The graphics representation of the Pearson correlation between all Ratio Variables is presented in: Table_4_19b_Page 162_Ratios_Correlation.pdf

From this diagram, we detremine the following groups of correlated variables (over 70%).
NOTE: The groups are identical to those proposed in the author’s text
GR1: ROE, ROETR (Negative 73% with ROE), DEBTEQUTR (Negative 69% with ROETR and 51% with ROE)
| Column in R table | Code in text | Description |
|---|---|---|
| ROE-86 | ROE | Ratio Net Profit/Equity |
| DEBTEQUTR-118 | DebtEquityTr | Ratio Interest-bearing Financial Debt/Equity |
| ROETR-119 | ROETr | Ratio Net Profit/Total Stockholder’s Equity |
GR2: EBITDAON, V89A (88% with EBITDAON), ROS (99% with EBITDAON)
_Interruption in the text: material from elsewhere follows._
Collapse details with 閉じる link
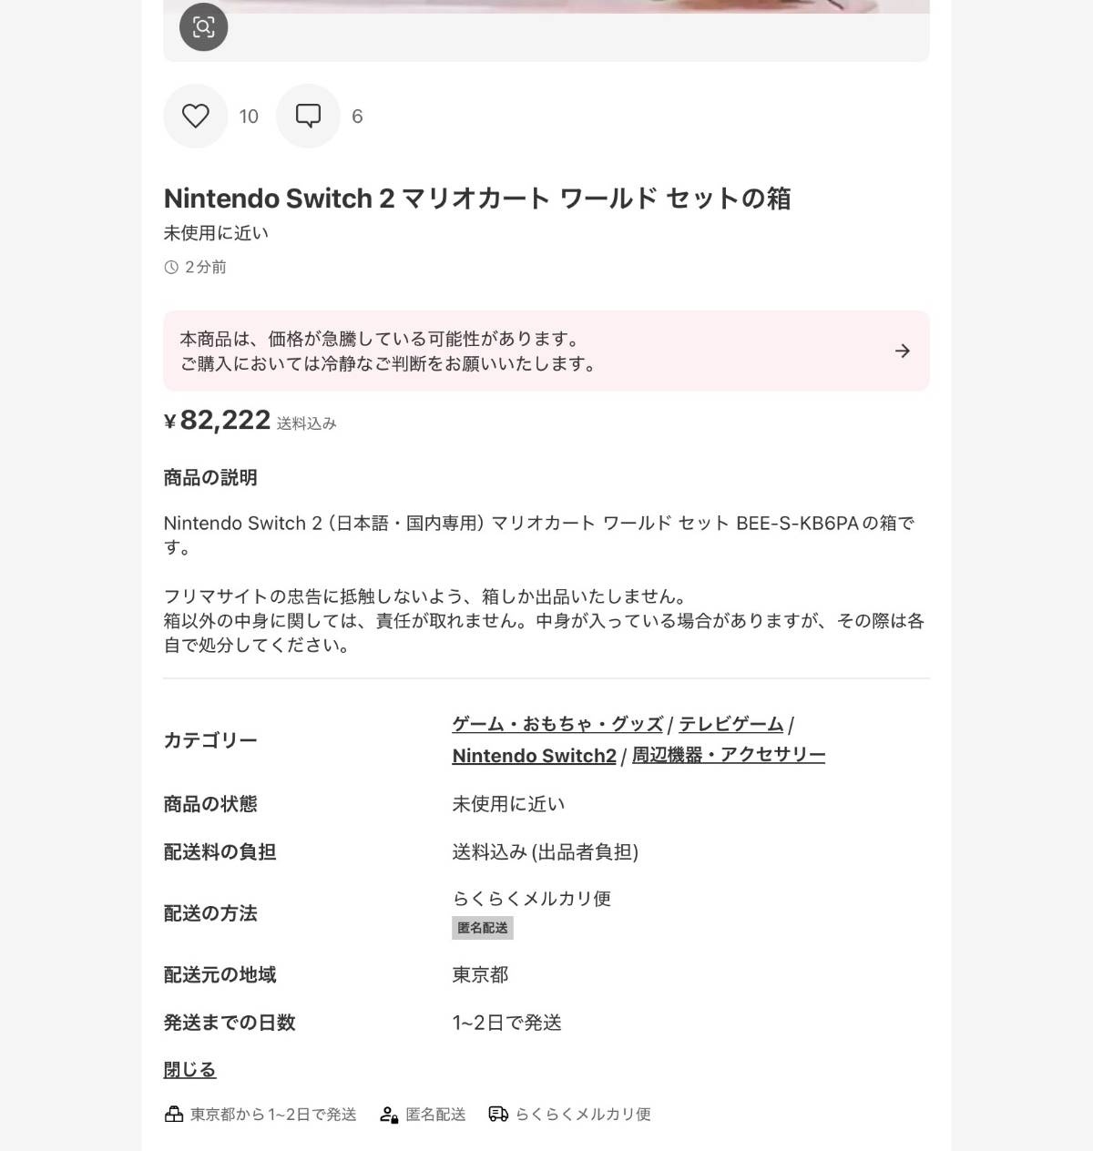This screenshot has width=1093, height=1151. tap(189, 1069)
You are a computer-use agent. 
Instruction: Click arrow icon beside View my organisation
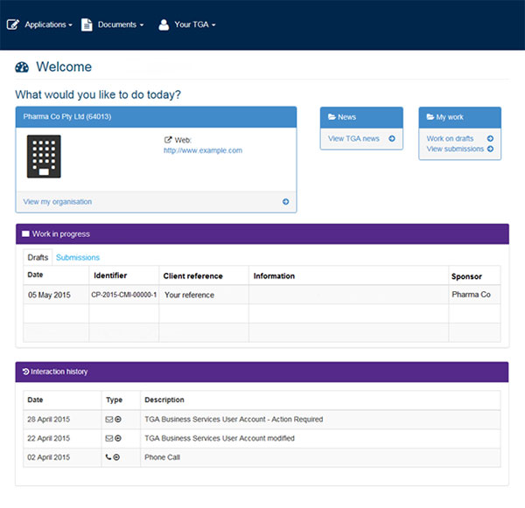point(285,202)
| Column in R table | Code in text | Description |
|---|---|---|
| EBITDAON-87 | EBITDAonSALES | Ratio EBITDA/Sales [%] |
| V89A-90 | EBITDAonVP | Ratio EBITDA/Value of Production |
| ROS-91 | ROS | Ratio EBIT/Sales [%] |
GR3: ROI, ASSETSTU (99% with ROI and ROA), ROA (100% with ROI), IEONLIAB (73% with ROAMINUS), ROAMINUS (100% with ROI and ROA and 99% with ASSETSTU)
| Column in R table | Code in text | Description |
|---|---|---|
| ROI-88 | ROI | Ratio EBIT/Operating Assets [%] |
| ASSETSTU-92 | ASSETS_TURNOVER | Ratio Total Assets/Turnover |
| ROA-89 | ROA | Ratio Current Income/Total Assets [%] |
| IEONLIAB-101 | IEonLIABLITIES | Ratio Interest Expenses/Liabilities [%] |
| ROAMINUS-115 | ROAminusIEonTL | ROA minus Ratio Interest Expenses/Total Liabilities |
GR4: V94A, V95A, COMMERCI (98% with V95A)
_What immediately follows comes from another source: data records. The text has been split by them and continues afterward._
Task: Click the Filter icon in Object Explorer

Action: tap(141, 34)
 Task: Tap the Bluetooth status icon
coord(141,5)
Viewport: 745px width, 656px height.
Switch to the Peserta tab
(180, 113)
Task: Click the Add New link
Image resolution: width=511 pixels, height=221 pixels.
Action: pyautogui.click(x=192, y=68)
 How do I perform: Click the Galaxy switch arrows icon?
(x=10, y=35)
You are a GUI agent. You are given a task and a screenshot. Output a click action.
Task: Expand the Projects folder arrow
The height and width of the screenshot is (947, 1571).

| Column in R table | Code in text | Description |
|---|---|---|
| V94A-95 | RECEIVABLES_PERIOD | Ratio Trade Receivables/Daily Sales |
| V95A-96 | INVENTORY_PERIOD | Ratio Inventory/Daily Sales |
| COMMERCI-98 | COMMERCIAL_WC_PERIOD | Ratio (Trade Receivables + Inventory – Trade Payables)/Daily Sales |
GR5: IEONEBIT, NIEONEBI (99%)
| Column in R table | Code in text | Description |
|---|---|---|
| IEONEBIT-99 | IEonEBITDA | Ratio Interest Expenses/EBITDA [%] |
| NIEONEBI-100 | NIEonEBITDA | Ratio Net Interest Expenses/EBITDA [%] |
This kind of display display gives a “direct” impression of the bi-variate cloud points.
It uses the chart.Correlation() function from the PerformanceAnalytics R package -> https://cran.r-project.org/web/packages/PerformanceAnalytics/index.html
chart.Correlation(wcs2train[,c(86:119)], histogram=TRUE, pch=19)
Illustrated in Table_4_19d_Page162_Allvariables_CoorDiag.pdf


NOTE : From this display, it is apparent that “outliers” play an important role in the charactersization of correlation properties, in particaular in the case of ROE. The subject of “outliers” is dealt with in the next section.